On m'a dit qu'il étoit allé près de Chantilli à une terre dont il a fait présent à sa maitresse. Ainsi je ferai partir tout ce qui sera imprimé, avec la signature de Mrs Les administrateurs de la poste; et je reprens la voye de M. de Chenneviere pour tout ce qui sera M. S. Voilà donc le 3e paquet que vous aurés reçu de cette part. Je n'en ferai partir le 4e que lors que je serai certain que vous les aurés receu. Voyés dans quel embarras je suis pour n'avoir rien déclaré de tout ce que vous devés avoir receu. Je suis par exemple aussi en peine de la boëtte que j'ai mis il y a longtems à la diligence de Lyon adressée pour vous à Mrs Tronchin et dans laquelle sont 3 Vol. in 8. de Moses's Legation, et autres livres et brochures que je vous annonçai alors. Je vous dirai de plus comme vous disiés à M. Dalembert, il supose toujours que j'ai tout veu. C'est une règle de fausse position. Je n'ai rien veu. Vous suposés toujours que je ne vous dis rien. C'est une règle de fausse position. Je vous ai tout dit, et je vous dis tout.
Monet est venu me voir ce matin pour savoir si je n'avois rien à lui remettre pour vous. M. Gravelot lui a remis tout ce qu'il avoit de desseins. Vous en devés être bien content. Les Vanloo, les Bouché et tout ce qu'il y a d'habiles gens admirent le singulier talent de cet artiste qui est unique en ce genre. Rapellés vous les desseins de le Moine, de Weughel et de de Troyes pour la Henriade, et voyés combien ceux cy sont supérieurs. Ce sont de vrais tableaux.
Madame de Pompignan grosse de quatre mois est allé aux Ormes chés M. Dargenson avec son beau frère l'Evêque Du Puy. Ils ont abandoné le Pompignan qui leur a fait perdre patience sur son discours, sur son Mémoire et sur des petites brochures contre vous et contre les sages, aux quelles il a pris part. C'est son Libraire Choubert qui m'a dit tout cela sans le lui demander. Il m'a ajouté en même tems qu'il étoit comme un désespéré.
Je suis de ceux qui n'ont jamais donné leur consentement à votre commercium Epistolicum avec Palissot. Il n'étoit pas convenable de rien discuter avec un pareil poliçon. Chacun est persuadé qu'il a falsifié vos lettres et les siennes où il marque baucoup de lacunes.

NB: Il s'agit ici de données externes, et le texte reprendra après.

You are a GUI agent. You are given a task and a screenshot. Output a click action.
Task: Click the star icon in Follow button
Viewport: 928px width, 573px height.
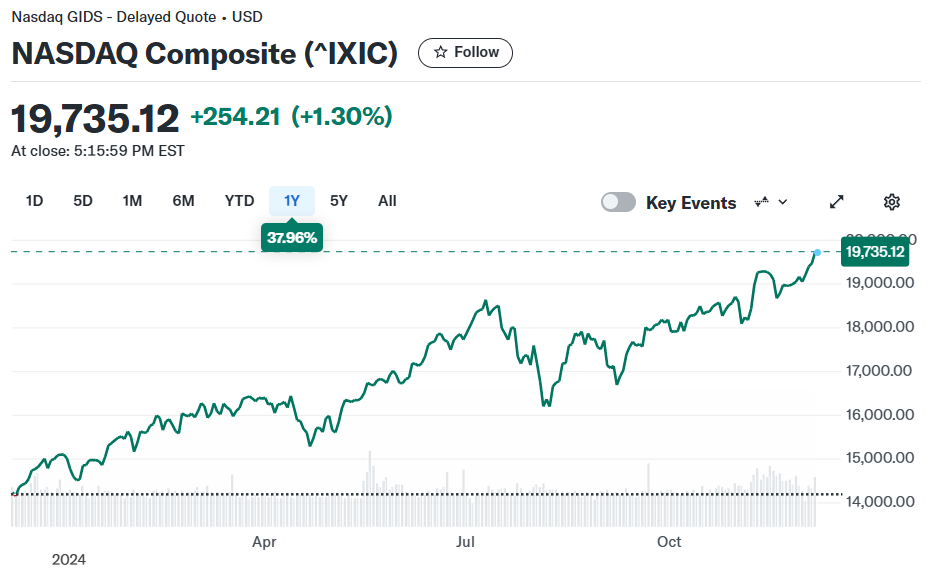click(440, 52)
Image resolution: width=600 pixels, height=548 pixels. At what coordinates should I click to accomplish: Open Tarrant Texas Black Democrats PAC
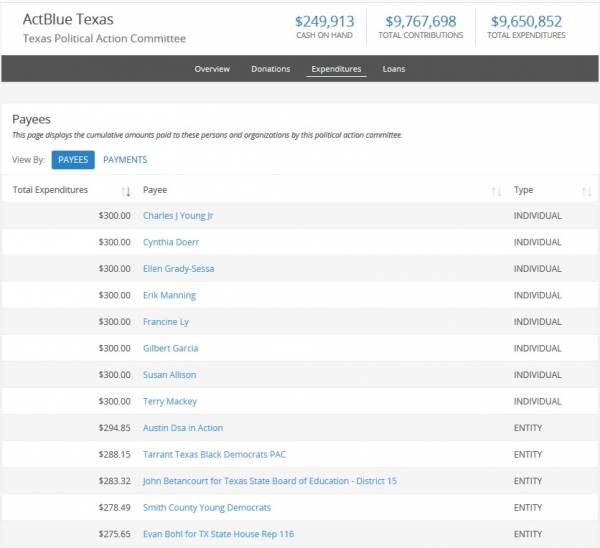pyautogui.click(x=214, y=455)
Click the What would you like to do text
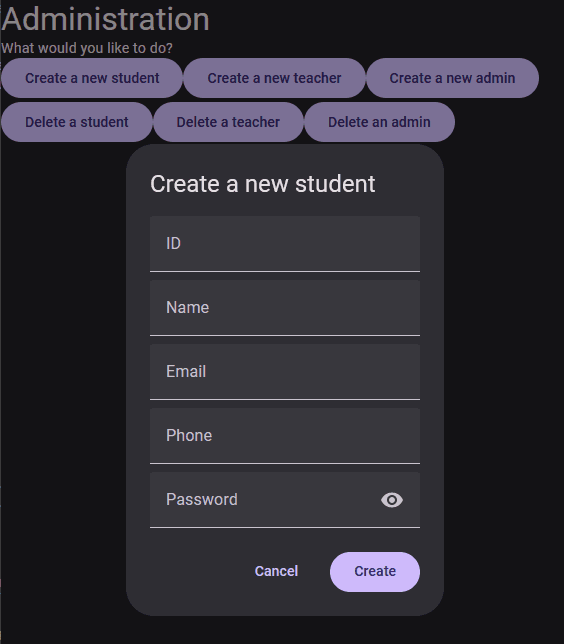This screenshot has width=564, height=644. [87, 48]
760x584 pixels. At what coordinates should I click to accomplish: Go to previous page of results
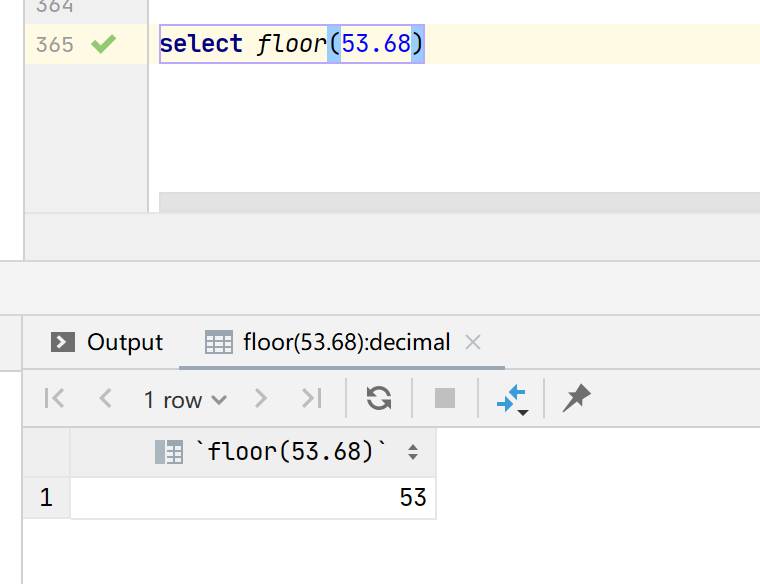click(105, 398)
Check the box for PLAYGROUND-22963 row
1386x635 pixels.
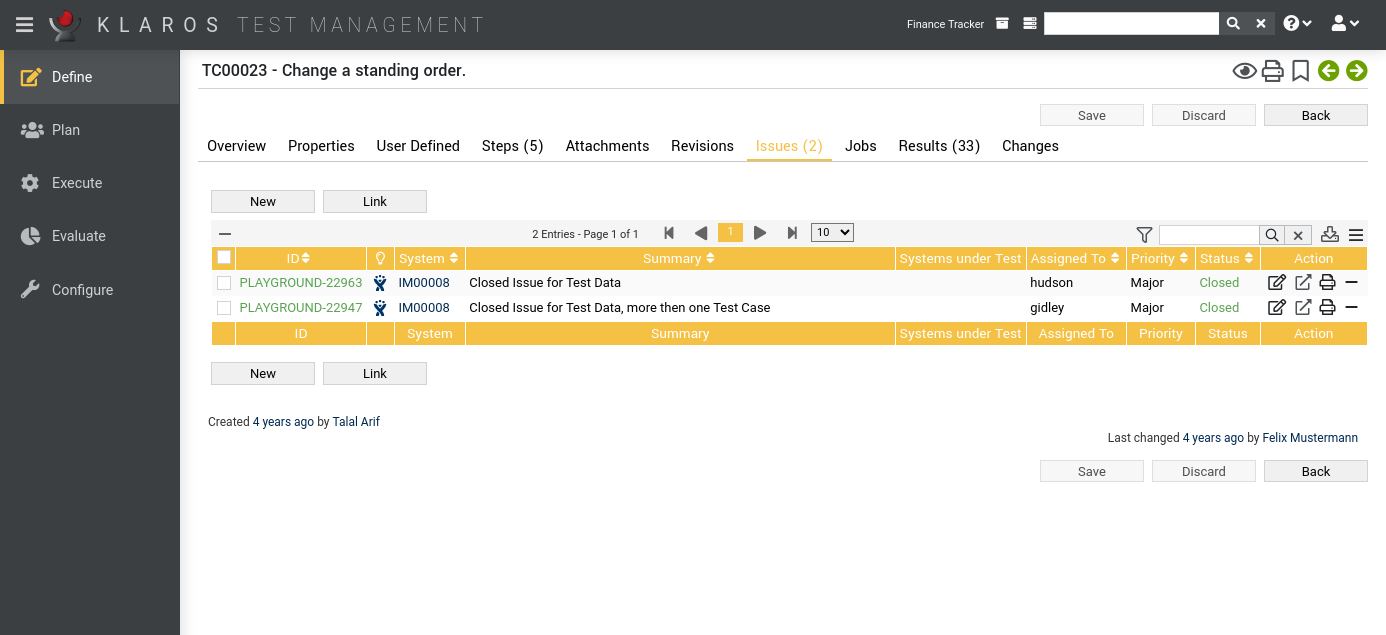[x=224, y=283]
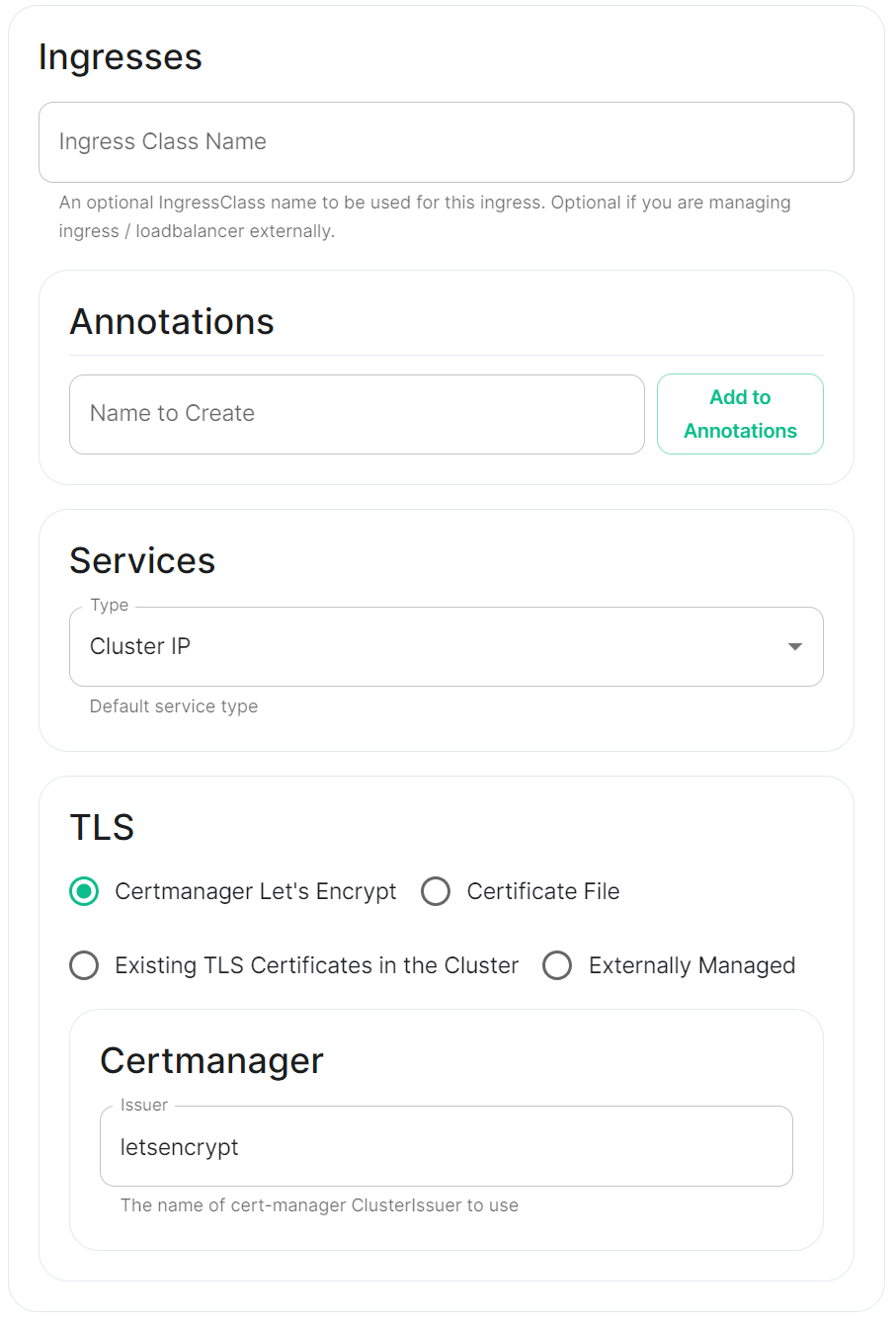Focus the Name to Create annotation field
This screenshot has height=1322, width=896.
[x=357, y=414]
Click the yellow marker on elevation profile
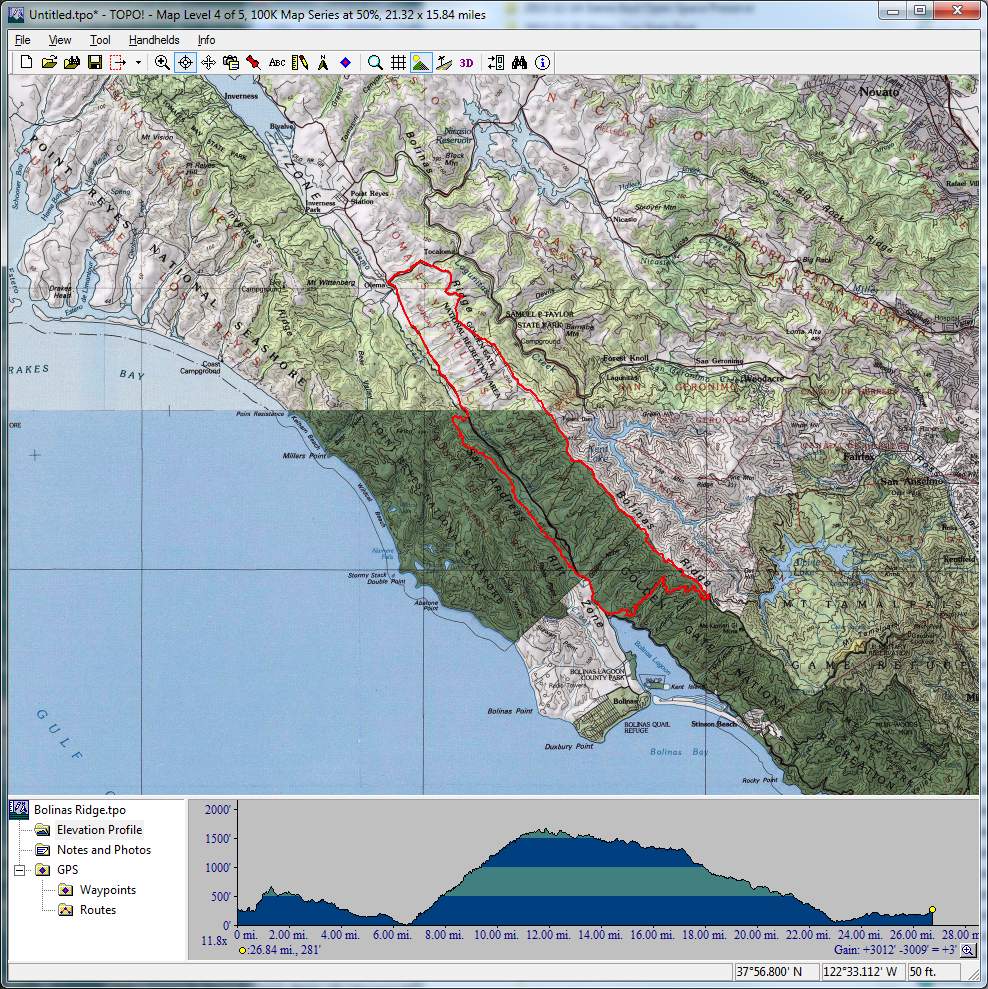This screenshot has width=988, height=989. point(932,910)
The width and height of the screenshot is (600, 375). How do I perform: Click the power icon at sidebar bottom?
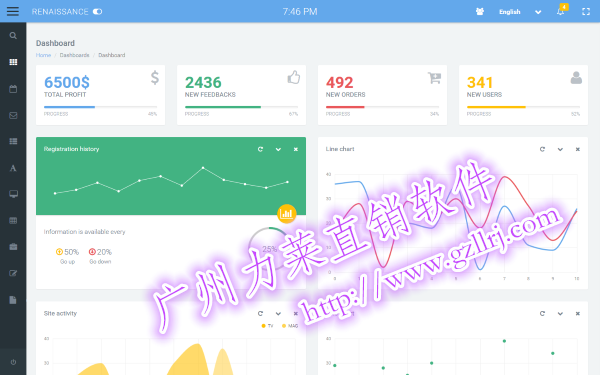click(13, 362)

Votre lettre m'a coûté quinze sols de port sans envelope. Pour quoi ne me l'avés vous pas fait tenir par M. de Chenneviere ainsy que les précédentes du 22 ou du 28 Juillet? Tout cela me trouble et m'inquiette. Il y a déjà un mois que je tiens un Journal de tout ce que je vous envoye et je vous écris.